The 20-year-old Southern Arizona company, ADE Industries of Tucson, also trained the drivers who operate the vehicles in Hermosillo, Guaymas and Ures, Sonora. Ernie Hernandez, president and owner of ADE, refurbished five units as part of a pilot program implemented by the Sonoran government. And if it works well, they plan to extend it to other Sonoran cities, including Puerto Penasco, also known as Rocky Point, Caborca and Ciudad Obregon.
"Everything worked out well," Hernandez said. "They had their lawyer; they came over here; they wanted to be sure everything went very, very professional. We were so happy when they came; we are helping."
ADE normally builds its own buses for disabled people or adapts people's private vehicles. However, to meet Sonora's delivery requirements, the vehicles were bought from other states and then modified in Tucson for $30,000 to $55,000.
The first four units were delivered in November, and a couple of months ago the Sonoran government received the fifth unit.

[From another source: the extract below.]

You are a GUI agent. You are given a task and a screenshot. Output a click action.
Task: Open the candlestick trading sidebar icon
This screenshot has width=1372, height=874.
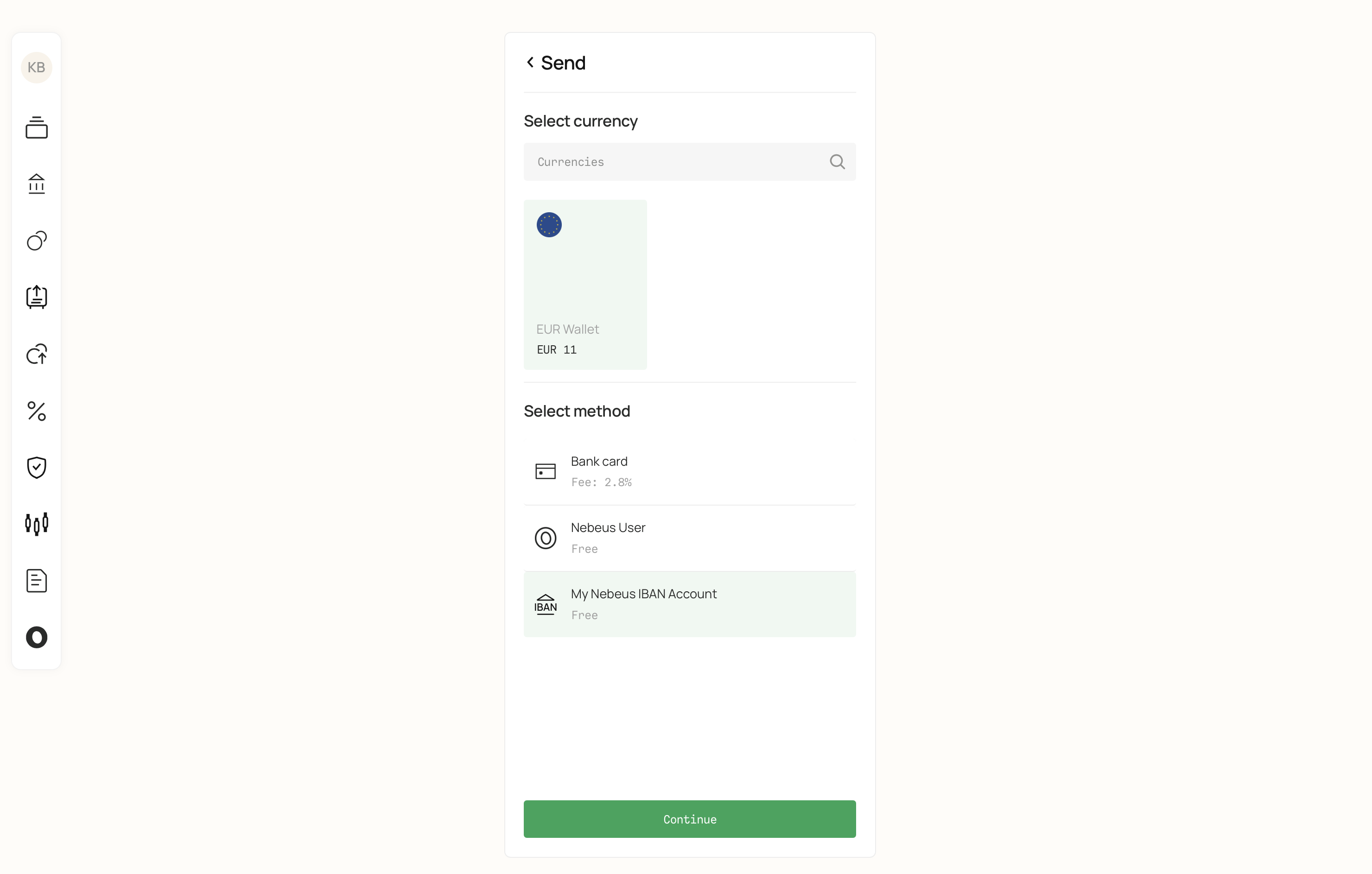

"I told them that if they need anything, if they have any problems, I would take my employees down to Hermosillo. That way they don't have to bring the buses all the way down here," Hernandez said.
Adolfo Felix Loustaunau, a border health commissioner in Sonora, said the goal is to provide and enhance services to the state's underserved population.

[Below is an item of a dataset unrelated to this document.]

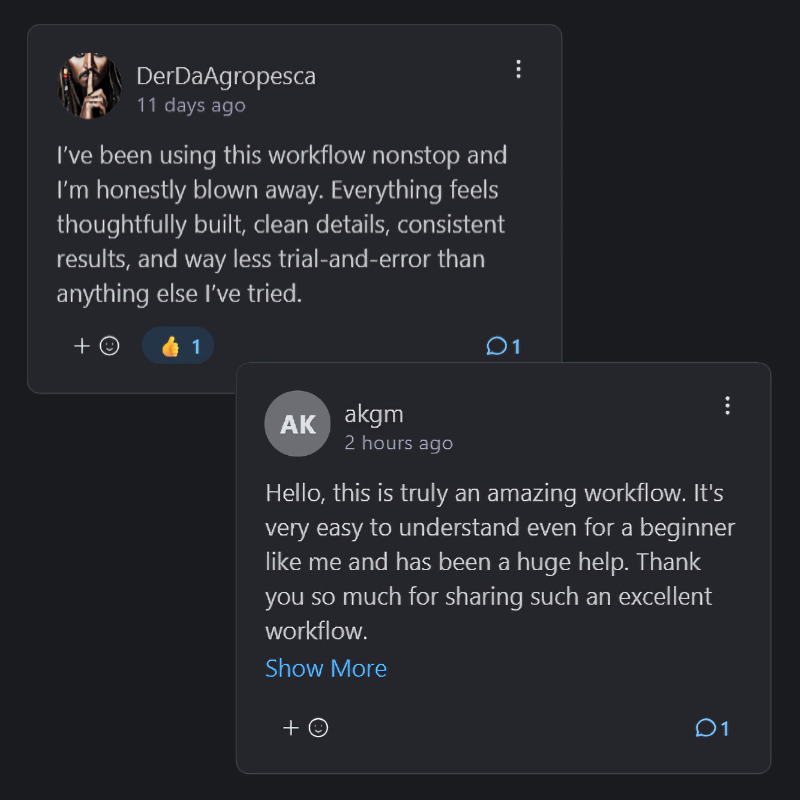This screenshot has height=800, width=800.
Task: Open the three-dot menu on akgm's comment
Action: coord(727,405)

"Using these units has been great," he said. "The largest unit has capacity for six wheelchairs, and it travels to pick up patients to take them to a rehabilitation center."
The larger unit is to be used by DIF, a government program designed to help families in distress. The other four units — with a smaller capacity of four wheelchairs and six additional passengers — are used by the Sonora Education Department to transport disabled students from their homes to out-of-town schools.
"We have always had these programs, but now we are upgrading," Felix Loustaunau said.
For Hernandez, the pilot program means the opportunity to realize a decade-long desire to help the disabled in Mexico.
He first tried to negotiate with the Mexican government during the administration of former President Ernesto Zedillo in the 1990s, but nothing was settled.
"That was actually the last time I had contact with the government," Hernandez said.
That is, until about a year ago, when employees from the Sonoran government contacted ADE, he said, and made a trip to Tucson.
Gerald Salcido, an ADE employee for 18 years and who worked on the units, said it was a good experience because they had to think about specific needs, such as having room for accompanying people traveling with the disabled. Also, they had to build a lift for wheelchairs at the unit's back and an extra entrance.
There were cultural concerns, too. Because many rural residents wear cowboy-style hats, ADE made the buses slightly taller to accommodate them, Salcido said.
Hernandez said he has noticed in recent years that more people from Mexico are traveling to Tucson looking for a place to adapt their vehicles.
He estimated that 5 percent to 7 percent of the 2,000 vehicles he works on each month come from Mexico.
"I think that is because they are getting more educated — the people that are in wheelchairs — they want to get out," he said. "Everywhere there are sick people. It doesn't matter if you are rich, poor, young or adult; they need a wheelchair, and they need help. It is very fulfilling that we give them their independence back."